Oh I think we could be long lost twins lol
 
That letter is so ridiculous, it is laughable. No way would I go to Thanksgiving dinner, or any other dinner with this lady!
 
the author lost me at "regulation size casserole". whose regulations? why dont the people bringing other than the mashed potatos have to follow the regulations about casserole dishes??????? is there some kind of mashed potato regulatory board involved that may level a sanction against an offender???????/:scared1::scared1::scared1::scared1:


(hey-we passed on a thanksgiving invite once when we found it tacky for the host to TELL us we HAD to bring an obscure brand of over priced off season flavored cheesecake that as far as we could determine could only be purchased from one store in the entire region that the host apparantly felt was too far away from his home for his convenience to purchase on his own-1 hour each way-forget the fact that it would have entailed us to travel 3 hours each way from our house:sad2:).
 
I'm assuming the families involved know quite well that this person is anal-retentive in the least and at worst, can be a nightmare beotch the rest of the day :headache: if things aren't done to her liking. So while people here may have said they purposely would bring something different, probably people cringe :scared: at the idea of this woman being off her rocker :furious: the whole day:headache: if they do something like forget the serving utensil. Holidays are hard enough without a perfectionist, controlling nutcase. It also sounds like she never forgets a transgression, i.e. the over-size blue casserole from the year before. :eek:

It sounds like they've all been to Thanksgiving there before. The letter writer is probably cooking the turkey, so she feels she can tell everyone else what to cook and bring. I'll bet there have been past holidays where someone brought something really lame that no one ate, so this year she's TELLING them what to bring.

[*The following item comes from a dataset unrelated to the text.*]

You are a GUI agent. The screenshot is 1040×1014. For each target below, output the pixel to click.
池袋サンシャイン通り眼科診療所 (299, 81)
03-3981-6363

Like, it sounds like family number one has brought the turnips before. (She didn't tell them how to cook it.) But, they probably brought 15 lbs. of it on the same holiday that the mashed potato family only brought 2 lbs of that and everyone barely got potatoes.

I thought it funny how she told one family to bring the pie knife, instead of the actual person bringing pie. :lmao: She already knows the pie person won't read the letter, but she expects her to actually bake the pie. :confused3 Lady, that gal is BUYING a pie. :p

God forbid the mash potato family accidentally brings two serving utensils. :scared1:

Someone ought to tell the letter writer to go to the dollar store and load up on $1 serving utensils. :sad2:

Notice she said, "Looking forward to the 28th!!" She's probably the only one. :p :lmao:
 
why don't she just cook.....

um.. I would say.. ummmm no I'm not cooking your food your way lol ... I know I know not being a part of the family thing..
 
That letter has to be a joke. If I received it I'd be calling the person who wrote it.
 
"Hi, Marley? I'm going to ahead and skip your Gestapo style Thanksgiving. But no thanks anyways."
 
the author lost me at "regulation size casserole". whose regulations? why dont the people bringing other than the mashed potatos have to follow the regulations about casserole dishes??????? is there some kind of mashed potato regulatory board involved that may level a sanction against an offender???????/:scared1::scared1::scared1::scared1:

:lmao: That's the part that made me laugh. I have no idea if any of my casserole dishes are actually "regulation size." I have no plans to find out, either. I'd be declining this invitation. I can't imagine how tense that meal must be.